People are really terrible about risk assessment in general and are very reactionary about it. A savings of two lives a year nationally is essentially the same as zero and it takes resources away from much more effective life-saving measures if people focus on it. As already noted, if you want to make school buses even safer than they already are, you need to focus on safety around the boarding process itself through better law enforcement rather than the period in transit but even that is still a relatively small risk statistically. If your goal is to save the lives of schoolchildren in general, school buses aren’t even in the top 100 risks.

Some ideas ideas to tackle the top causes of needless deaths among schoolchildren are:

  1. Swimming lessons and better security around swimming pools
  2. Free fire alarm installation, inspection and education for their families.
  3. Slip-resistant bath mats for bathtubs (that one is stupidly simple yet it would save a large number of lives of all ages).
  4. Basic firearms awareness and safety courses

Those are just some off the top of my head and they are only a few of many that would be vastly more effective than overreacting to a very few but admittedly tragic school bus accidents. You have to look at the statistics to figure out where the best bang for your buck is to make a real impact. You can’t do that for school bus accidents because the fatal accident rate is already so low and is almost always freak accidents which can never be fully remedied.

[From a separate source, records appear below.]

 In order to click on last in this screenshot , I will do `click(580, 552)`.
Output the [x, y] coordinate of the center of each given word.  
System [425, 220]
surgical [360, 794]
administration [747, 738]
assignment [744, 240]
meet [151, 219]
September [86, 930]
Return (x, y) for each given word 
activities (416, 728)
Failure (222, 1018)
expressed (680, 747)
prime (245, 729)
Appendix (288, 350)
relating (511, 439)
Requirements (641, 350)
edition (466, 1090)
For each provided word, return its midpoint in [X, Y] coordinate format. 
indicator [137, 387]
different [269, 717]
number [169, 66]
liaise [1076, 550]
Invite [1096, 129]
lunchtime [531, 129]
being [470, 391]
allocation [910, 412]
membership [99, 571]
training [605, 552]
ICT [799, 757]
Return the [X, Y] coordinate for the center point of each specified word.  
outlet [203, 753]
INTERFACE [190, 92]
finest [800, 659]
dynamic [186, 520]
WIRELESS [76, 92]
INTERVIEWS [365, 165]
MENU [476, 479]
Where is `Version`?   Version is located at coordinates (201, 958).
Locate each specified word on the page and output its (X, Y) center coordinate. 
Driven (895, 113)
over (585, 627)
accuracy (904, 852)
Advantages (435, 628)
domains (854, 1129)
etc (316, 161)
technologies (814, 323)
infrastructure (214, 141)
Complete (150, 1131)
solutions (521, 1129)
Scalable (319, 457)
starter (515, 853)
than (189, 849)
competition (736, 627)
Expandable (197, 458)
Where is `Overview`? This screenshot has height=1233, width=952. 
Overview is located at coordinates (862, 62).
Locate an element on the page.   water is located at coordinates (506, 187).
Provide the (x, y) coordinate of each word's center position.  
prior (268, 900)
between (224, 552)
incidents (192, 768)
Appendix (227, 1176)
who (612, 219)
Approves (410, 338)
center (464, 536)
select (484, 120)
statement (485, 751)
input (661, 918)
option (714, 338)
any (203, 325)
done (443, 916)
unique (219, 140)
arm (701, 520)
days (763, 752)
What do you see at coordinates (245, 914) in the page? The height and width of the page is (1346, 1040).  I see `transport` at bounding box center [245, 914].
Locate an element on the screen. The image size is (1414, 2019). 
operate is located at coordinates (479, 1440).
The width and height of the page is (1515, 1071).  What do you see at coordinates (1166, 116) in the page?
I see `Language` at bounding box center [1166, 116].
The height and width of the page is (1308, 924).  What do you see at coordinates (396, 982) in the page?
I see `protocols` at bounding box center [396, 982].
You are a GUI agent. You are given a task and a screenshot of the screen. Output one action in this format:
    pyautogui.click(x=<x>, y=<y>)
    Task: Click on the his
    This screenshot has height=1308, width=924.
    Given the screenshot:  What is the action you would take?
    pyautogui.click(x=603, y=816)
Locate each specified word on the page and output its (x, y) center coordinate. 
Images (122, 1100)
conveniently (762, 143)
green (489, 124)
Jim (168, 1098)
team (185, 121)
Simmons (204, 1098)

These are all valid suggestions, for some thread about ways to prevent needless deaths among schoolchildren. In this thread, they are still irrelevant.

I’m not missing any larger point. There isn’t one.

The OP asks:

The factual answers to those questions are:

Are seat belts on school buses helpful?

Seat belts offer little if any additional protection because of the buses size, weight and height, and the fact that the seat backs are designed to restrain kids in the event of a crash. There may be some tiny benefit to using belts in the rare case of a rollover but statistically that benefit is so small it just doesn’t justify the cost. Despite this, 6 US states do require seat belts on all school busses.

On those buses that do have seat belts is there any evidence that they actually add additional danger?

No. Available data on the buses in use that do have seatbelts indicates there is no additional danger in having them, there just isn’t much added benefit to justify the cost.

Correction: Available data do not indicate that there is additional danger. There is not enough data to say conclusively that there is no additional danger.

That approach is just stupid. There’s also not enough data to say conclusively that little green men aren’t about to take over the Earth.

In the absence of any evidence that they are, there’s not much point in debating it and the current answer is that they are not.

That’s where running behind the bus comes in.

Yes, it does ignore the cost of injuries. But the cost of injuries is so much less than $6M per instance that the grand total becomes negligibly small next to the value of the lives saved (even though that number is small), and is further dwarfed by the cost of implementing a seat belt program.

My daughter reports that her busses have 3-point seatbelts, 3 per seat. But they don’t ride every day, only on field trips; there are multiple teachers and parents riding along in case of assault by buckle. This is in SoCal.

There was a very similar accident in Huntsville, AL in 2006, where a school bus collided with a car, went over the side of the elevated highway and fell 40 feet. Of the 40 passengers, 4 died. The bus did not have seat belts.